The second thing that makes SC3000 a bit of a letdown is that it is exactly what its name suggests: another version of SimCity, but no more. Yes, the simulation area is four times the size, and you can now zoom in far enough to see individual cars and people moving around. Yes, the music is much more realistic, and there are more landmarks you can place. Lots more landscapes are available, including real cities such as my home town of Vancouver, and the interaction with your advisors, neighboring cities, and Sim citizens is more detailed.

But it’s still basically SimCity 2000, with more. If you played SC2000, you’ll know exactly what to do. Some things are new: you have to manage garbage now, for instance, and you can make deals with neighboring cities beyond the edge of your map. Some things are easier: power lines only have to cross open non-zoned terrain, not connect every building. Some things are more annoying: disasters like fires and earthquakes switch to slow speed so you can respond to them, but you can’t speed them up and watch them run wild either; and you can no longer build hydroelectric power plants.

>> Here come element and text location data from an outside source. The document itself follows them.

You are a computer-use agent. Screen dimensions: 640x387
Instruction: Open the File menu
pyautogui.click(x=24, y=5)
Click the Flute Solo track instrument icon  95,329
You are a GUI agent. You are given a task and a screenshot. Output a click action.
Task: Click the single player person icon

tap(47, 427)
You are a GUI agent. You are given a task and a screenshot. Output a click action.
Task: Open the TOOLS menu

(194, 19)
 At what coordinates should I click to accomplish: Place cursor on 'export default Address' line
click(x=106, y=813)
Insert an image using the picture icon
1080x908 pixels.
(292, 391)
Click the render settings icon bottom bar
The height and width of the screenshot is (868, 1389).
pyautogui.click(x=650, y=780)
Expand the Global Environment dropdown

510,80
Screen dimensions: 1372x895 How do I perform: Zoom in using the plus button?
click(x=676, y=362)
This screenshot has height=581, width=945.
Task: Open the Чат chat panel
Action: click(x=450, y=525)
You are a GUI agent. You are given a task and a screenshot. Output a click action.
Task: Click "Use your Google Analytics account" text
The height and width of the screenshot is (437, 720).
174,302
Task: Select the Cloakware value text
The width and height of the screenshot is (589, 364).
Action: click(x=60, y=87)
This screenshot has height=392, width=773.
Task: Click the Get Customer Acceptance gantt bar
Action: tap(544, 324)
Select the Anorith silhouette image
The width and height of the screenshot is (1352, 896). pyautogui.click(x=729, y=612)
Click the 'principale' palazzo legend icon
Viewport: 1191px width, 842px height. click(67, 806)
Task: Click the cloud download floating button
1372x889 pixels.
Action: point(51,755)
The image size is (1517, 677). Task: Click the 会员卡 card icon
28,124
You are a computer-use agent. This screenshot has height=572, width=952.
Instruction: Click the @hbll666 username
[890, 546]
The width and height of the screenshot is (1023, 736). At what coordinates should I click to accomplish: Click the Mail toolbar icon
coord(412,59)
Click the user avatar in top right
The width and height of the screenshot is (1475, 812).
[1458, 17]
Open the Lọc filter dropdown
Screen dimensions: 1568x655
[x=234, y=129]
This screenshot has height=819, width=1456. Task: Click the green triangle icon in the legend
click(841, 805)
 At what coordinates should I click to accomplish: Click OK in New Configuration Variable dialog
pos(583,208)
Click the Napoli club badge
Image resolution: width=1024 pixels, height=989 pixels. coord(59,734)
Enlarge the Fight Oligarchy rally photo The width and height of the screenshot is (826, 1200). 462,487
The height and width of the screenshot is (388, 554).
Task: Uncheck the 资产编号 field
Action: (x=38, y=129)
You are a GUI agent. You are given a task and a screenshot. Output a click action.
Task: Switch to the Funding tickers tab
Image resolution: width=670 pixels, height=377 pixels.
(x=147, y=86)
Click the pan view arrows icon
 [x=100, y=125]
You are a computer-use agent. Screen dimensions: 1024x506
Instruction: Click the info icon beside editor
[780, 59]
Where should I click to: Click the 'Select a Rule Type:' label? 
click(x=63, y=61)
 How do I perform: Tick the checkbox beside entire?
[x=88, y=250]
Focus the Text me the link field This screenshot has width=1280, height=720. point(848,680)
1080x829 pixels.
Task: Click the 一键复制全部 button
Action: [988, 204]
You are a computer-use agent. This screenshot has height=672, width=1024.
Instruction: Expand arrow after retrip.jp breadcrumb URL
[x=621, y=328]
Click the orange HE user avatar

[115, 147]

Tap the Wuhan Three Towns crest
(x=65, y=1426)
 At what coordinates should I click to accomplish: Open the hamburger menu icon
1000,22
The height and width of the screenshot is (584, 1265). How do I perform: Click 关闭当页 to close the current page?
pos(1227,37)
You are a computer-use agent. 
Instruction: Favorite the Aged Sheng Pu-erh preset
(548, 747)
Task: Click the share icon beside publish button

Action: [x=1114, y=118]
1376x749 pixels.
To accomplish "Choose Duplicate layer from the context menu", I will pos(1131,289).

There’s No Such Thing as Too Much Sim

If I sound like I dislike SimCity 3000, I’m misleading you. None of the problems I’ve mentioned detracts from the gameplay. If you have a sufficiently beefy Mac and don’t mind seeing the occasional Windows-style interface element, you’ll have a great time. On my beige Power Mac G3/266, zoning and building are occasionally a little jerky, but otherwise the program runs smoothly and the simulation engine certainly seems to take advantage of the PowerPC processor: if you set its speed to maximum, the months fly by. The graphics are great fun, with lots more animation and four full sides of detail to each structure. The more you play, the more subtle and ingenious detail you discover.

SimCity 3000 is just as addictive as its predecessors, and offers an even deeper canvas on which to let your city-building dreams play out. With the explosion of the Internet since SC2000’s release, you can now find a lot more neat stuff, from pre-built cities to new buildings and landmarks to the inevitable cheat codes, online both at the official SimCity site and at dozens of fan sites such as the SimCity 3000 Resource Center. You can even import cities from SimCity 2000–although you’ll probably have to make some major alterations for them to work well in the new environment, and some elements disappear entirely during import because they work differently in the two games.

Apparently, Maxis originally wanted to make another quantum leap from SimCity 2000, taking you right down to street level where you could roam the sidewalks of your city and talk to people face to face. Yet they realized early on that the hardware requirements for such a game would be so steep that almost no one could run it. They wisely chose instead to improve on the masterpiece they already had. Anyone who liked the previous SimCities will love this one, too.

I wish SimCity 3000 had been more revolutionary, true. But I still can’t stop playing it!